Deep learning for precision medicine
The aim of precision medicine, an emerging approach for the treatment and prevention of diseases that takes account of the patient’s genetic characteristics, environment and lifestyle, is t have a more personalised and predictive healthcare.
This medicine should enable the refinement of diagnoses and the development of treatments that are more efficient and adapted to individuals, as well as better detect the development of diseases and follow their progression.
At the heart of this precision medicine are the data produced by “omics” technologies and sciences, i.e. the set of tools that enable us to understand the operation of complex biological systems based on the analysis of massive data coming from several disciplines of molecular biology (genomics, metabolomics, proteomics, etc.).
Omics data is complex and heterogeneous, so researchers are now turning towards deep learning methods in order to extract knowledge from it.
These algorithms make it possible to analyse and combine omics data so as to discover, for example, new biomarkers, but also to combine them with other data such as electronic medical records, medical imaging, or the data from smart sensors.
Broadly speaking, deep learning is used more and more as a predictive and diagnostic assistance tool. It has yielded interesting results in the early detection of cancer.
Examples include a deep learning algorithm that can predict a risk of breast cancer before it actually develops, another that is capable of classifying melanoma with the precision of a dermatologist, and a third that can automatically detect colorectal polyps.
Blockchain for securing medical data
In order to fulfil their potential, these technologies require a huge amount of data (medical images, data from clinical trials, etc.), including patient data collected by doctors, hospitals or laboratories, whose security is a major issue for the healthcare sector.
Another issue is that of their interoperability: the exchange of information among the different healthcare stakeholders is often long and costly, with the various IT systems not having always been thought out to interact with one another.
In this context, blockchain appears as a means of guaranteeing the security and integrity of data – thanks to encryption and its distributed nature –, but also of solving interoperability problems by favouring the standardisation of data thanks to smart contracts for example.

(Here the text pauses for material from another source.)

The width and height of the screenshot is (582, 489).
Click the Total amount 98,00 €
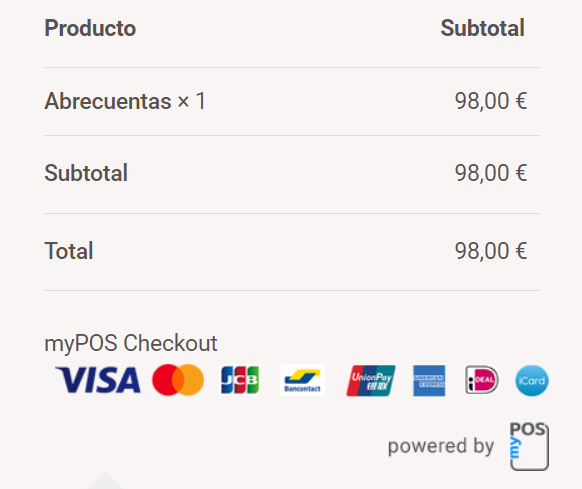pos(491,251)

In Estonia for example, the GuardTime company, in cooperation with the Estonian eHealth Foundation, has used blockchain to secure all the activity logs of the health records of the entire population, making it easy to detect any alterations or breaches of security.
In Europe, the MyHealthMyData project, carried by the European Commission, has the aim of designing a peer-to-peer architecture based on a private blockchain, to enable the exchange of data securely and in compliance with the General data Protection Regulation (GDPR).

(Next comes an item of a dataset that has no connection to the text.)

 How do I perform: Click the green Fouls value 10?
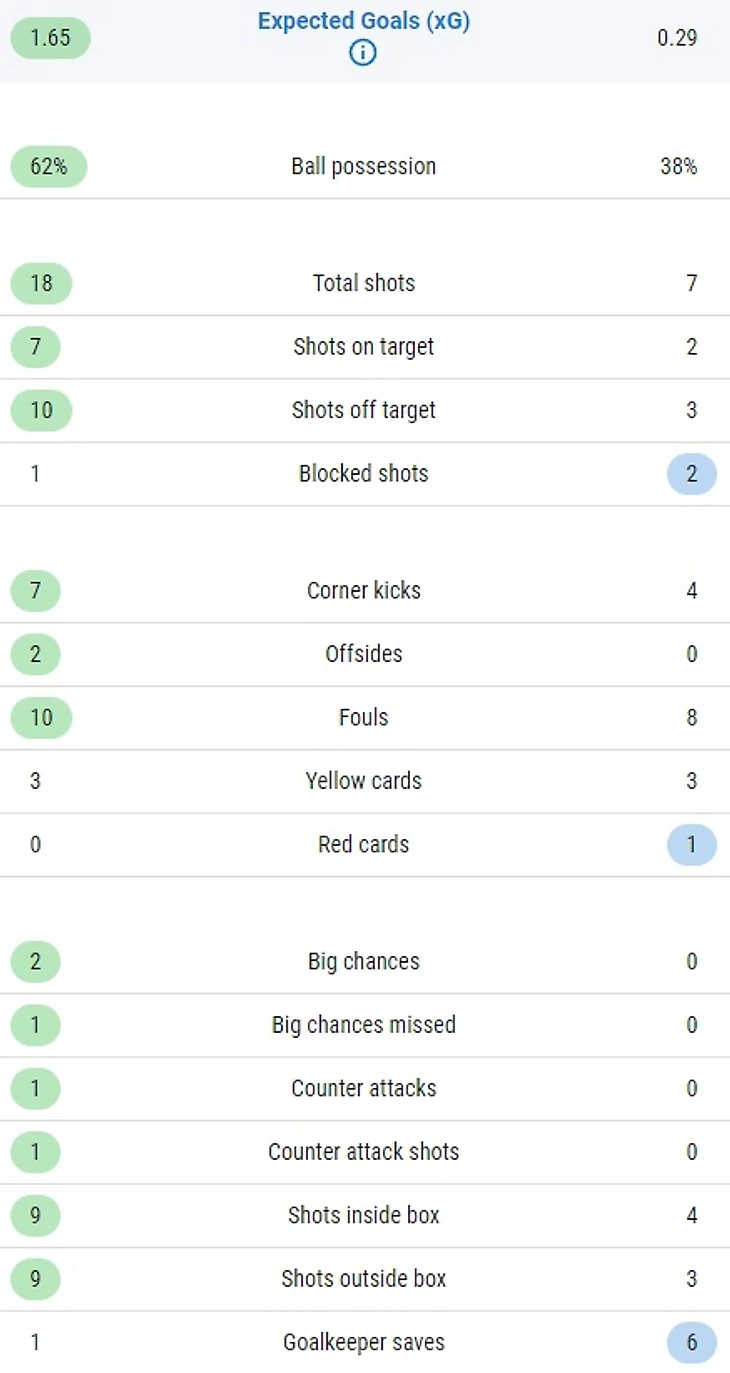click(41, 717)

For patients, this would translate as the creation of a personal account enabling them to access their digital health record, aggregate data from a variety of sources, and make this data available for medical research.
Via dynamic consent, they could define the conditions of use of all or part of their data, anonymised or not, depending on the intended uses. They could also “cut off access to their data” in accordance with the right to be forgotten. Here, blockchain thus offers a framework enabling the patient to control, and potentially monetise, the access to this health data.